The estimand framework offers a structured approach to define the treatment effect of interest in clinical trials, especially when analyzing patient-reported outcomes (PROs). A recent study published in BMC Medical Research Methodology demonstrates the application of this framework in a single-arm trial (SAT) of an anticancer treatment for patients with locally advanced or metastatic anaplastic lymphoma kinase (ALK)-positive non-small cell lung cancer.
The study re-analyzed data from a phase 2 trial where the co-primary outcomes were objective tumor response and adverse events, with overall quality of life (QoL) measured by the EORTC QLQ-C30 global QoL scale as a secondary endpoint. The original trial, conducted before the widespread adoption of the estimand framework, lacked an explicit strategy for handling intercurrent events or missing PRO data.
Applying the Estimand Framework
The estimand framework, as defined in ICH E9-R1, comprises five attributes: treatment, population, variable of interest, population-level summary, and strategy for handling intercurrent events.
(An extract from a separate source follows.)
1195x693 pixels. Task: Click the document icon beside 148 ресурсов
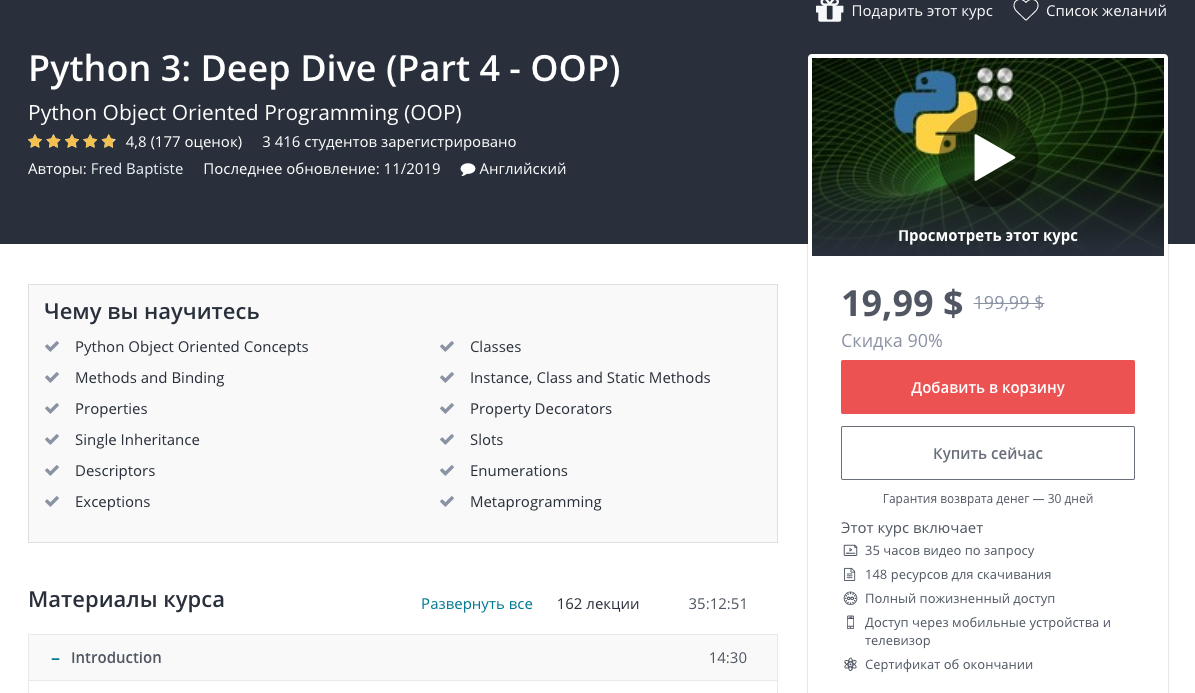click(x=850, y=574)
In this case study, the treatment was the trial medication, and the population was defined by the original trial's inclusion/exclusion criteria. The researchers focused on the absolute numerical value of the PRO, specifically the mean QoL value at each cycle, as the population summary.
Strategies for Intercurrent Events
The study explored various strategies for handling intercurrent events such as death, treatment discontinuation (TD), and disease progression (PD). These strategies significantly impact the interpretation of PRO data.
Handling Death
- While Alive Strategy: Estimates mean QoL only for patients alive at each cycle, acknowledging that the group's characteristics change over time due to mortality and censoring. Kaplan-Meier estimates of survival were provided alongside QoL estimates.
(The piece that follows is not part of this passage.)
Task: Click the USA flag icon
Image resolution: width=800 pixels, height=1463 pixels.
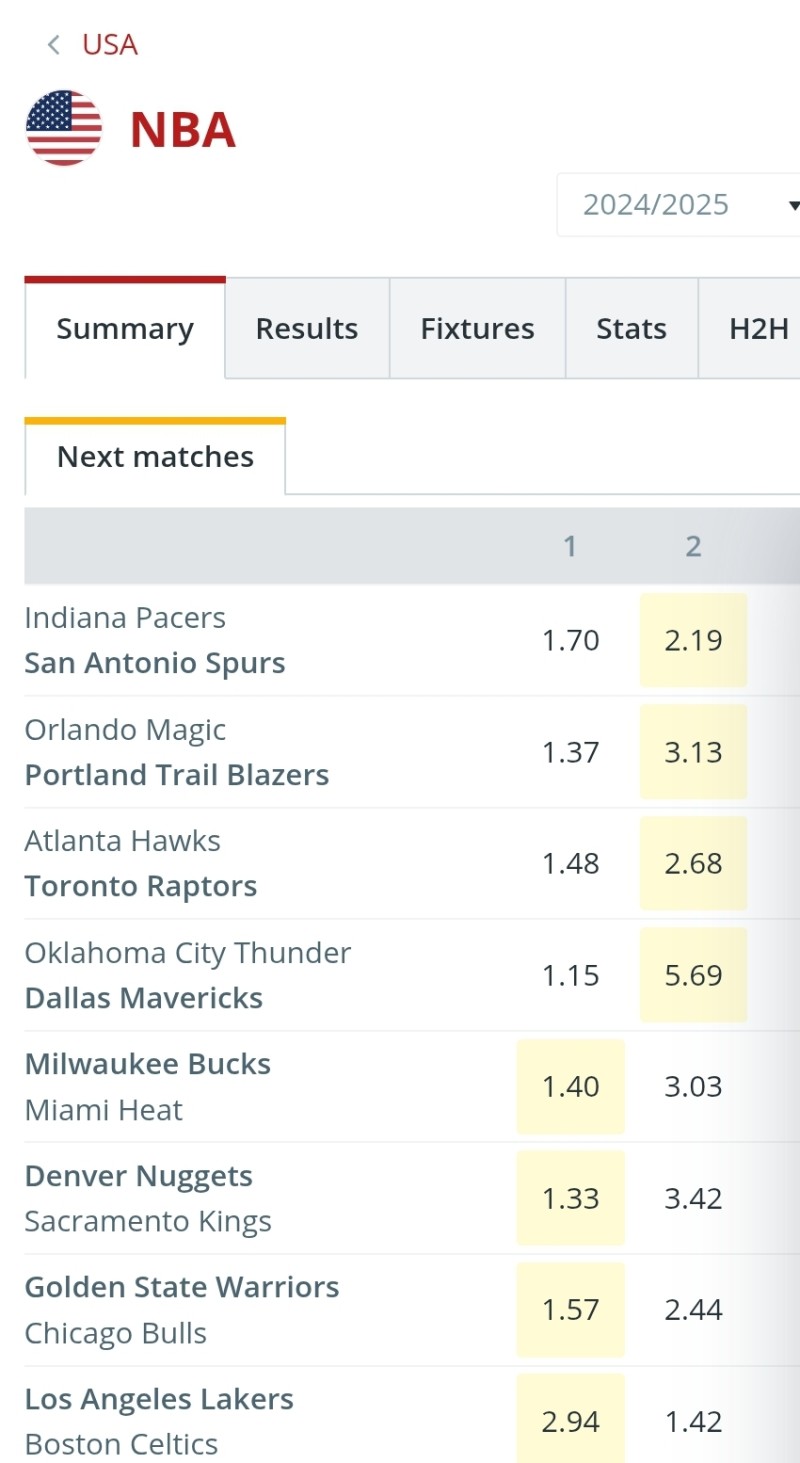Action: coord(64,128)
- Composite Strategy: Sets all global QoL values after death to 0, combining QoL and survival into a single composite outcome. The mean of this composite outcome was then estimated.
- Hypothetical Strategy: Estimates mean QoL under the hypothetical scenario where all patients remain alive until at least cycle 40, using linear mixed models to extrapolate QoL trajectories.
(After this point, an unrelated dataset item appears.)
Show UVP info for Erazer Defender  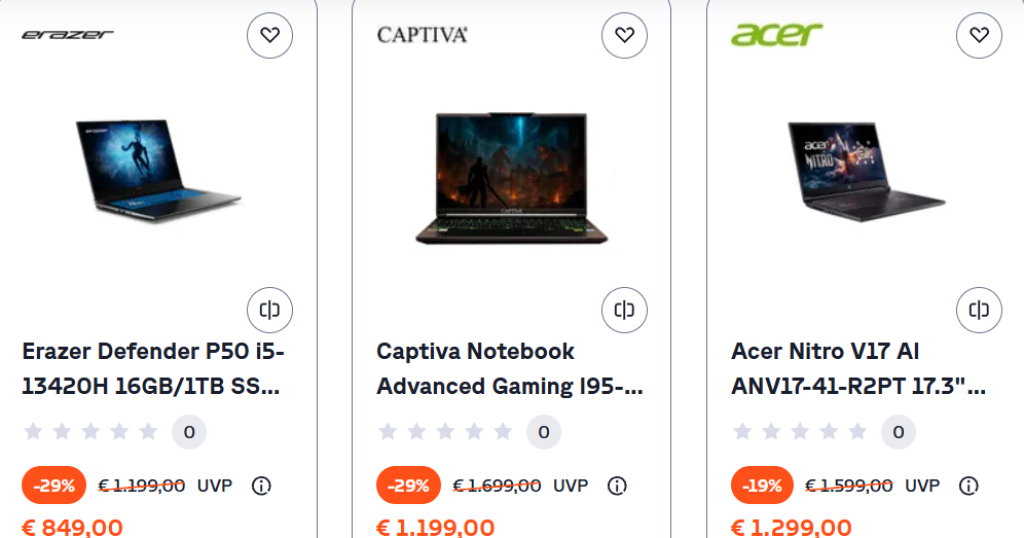pos(262,486)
Handling Treatment Discontinuation
- While on Treatment Strategy: Estimates mean QoL only for patients still on treatment at each cycle, removing data after treatment discontinuation.
- Hypothetical Strategies: Uses linear mixed models to predict QoL under hypothetical scenarios, such as assuming no treatment discontinuation or death.
- Treatment Policy Strategy: Includes data with imputed measurements after TD, estimating mean QoL regardless of TD.
Handling Disease Progression
Strategies for handling disease progression (PD) were defined analogously to those for TD, using a treatment policy strategy for TD.
Impact on Interpretation
The study highlights that different strategies for handling intercurrent events lead to varying results and interpretations of PRO data. The choice of estimand and the corresponding analytical approach should be carefully considered based on the clinical question of interest and the potential impact of intercurrent events on patient outcomes.
By applying the estimand framework, researchers can gain a more comprehensive and nuanced understanding of the treatment's effect on patient well-being, accounting for the complexities introduced by intercurrent events in clinical trials.